THE Office of the Presidential Adviser on the Peace Process (Opapp) reported that Secretary Jesus Dureza met with 47 mayors from the provinces of Panay Island in Laua-an, Antique, to discuss the paradigm shift he is pushing for to push the peace agenda forward.

In the Opapp press release, it read: "Dureza stressed during the meeting with mayors that the peace negotiations and the development projects should go hand-in-hand, in contrast with the old ways of pursuing peace negotiations before implementing such projects."

He then cited Opapp's Payapa at Masaganang Pamayanan (Pamana) projects, which not just provides platforms for community development but also creates an enabling environment conducive for peace.

This approach ensures that there is lasting peace and not just a peace that's waiting for some dole-outs.

This talk about peace has been going on for so long, but with many sectoral and even personal interests getting in the way, the poor remains poor as conflict rages on in their villages and municipalities. But we also know who the foot soldiers are. They used to be the peasants, the farmers. But since the farmers have seen the futility of picking up the gun to enhance the family's plight, those left to man the frontlines are the poorer of the farmers -- the lumads. That is how you can fan discontent: Ensure that the poor remains poor and oppressed.

Thus, we know Dureza is experienced enough to know that whoever the beneficiaries are, the enemies of the state will try to create chaos in their midst to return them to their impoverished states. Government must just keep on, anyway.

For indeed, at the root of all these unrest is poverty. But what complicated it and made poverty almost impossible to alleviate is graft and corruption on the government side, and the ideological agenda of the other side. That is, it will be unthinkable for the communist rebels to allow development in their bailiwicks because that will mean people will no longer look up to them, people will no longer listen to them speak of the poverty that government has locked them in, and no one will be enticed to take up arms to fight the communist cause.

Bottomline, it is up to the people to decide which interest will benefit them the most.

Obviously, it's government, especially a government that has pledged to serve the people and battle graft and corruption to its barest minimum. From there, the peace agenda goes to what Dureza described as "the bigger table", or the table of the people and not just the insurgent groups.

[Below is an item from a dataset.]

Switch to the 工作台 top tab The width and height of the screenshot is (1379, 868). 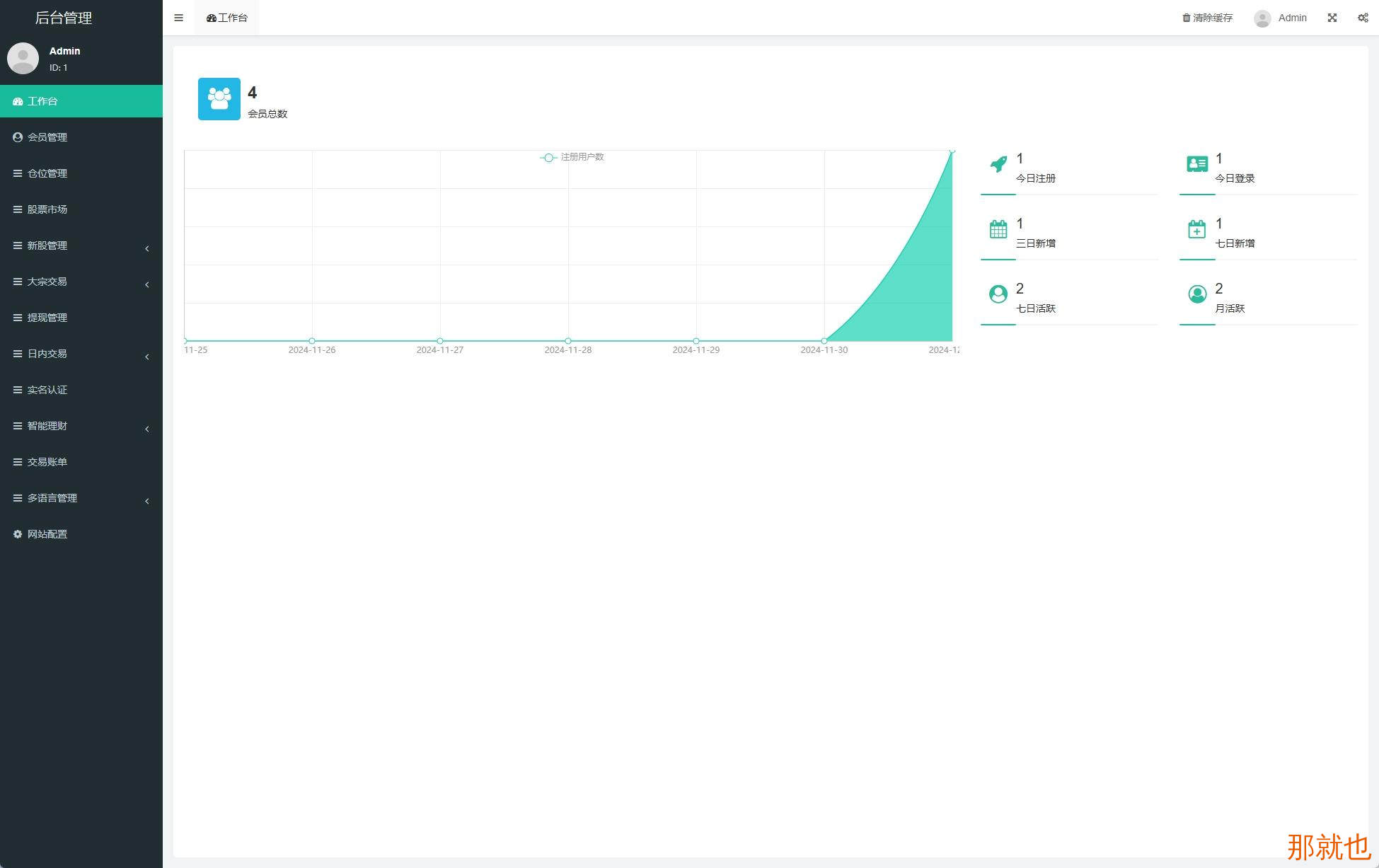227,18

Peace after all, is a personal state that can only be fanned when an individual and the sector or community he belongs to decides they only want peace.

"We have to unite for peace together because the real work to sustain it is through the communities. But peace must come from the inner person. You cannot bring peace if you don't have it inside because you radiate to the people what you have," he said.

We are what we are because we have allowed ourselves to be. Choose peace, and there will be peace. For where will the masses roused up for revolution or terrorism come from if not from us, our families?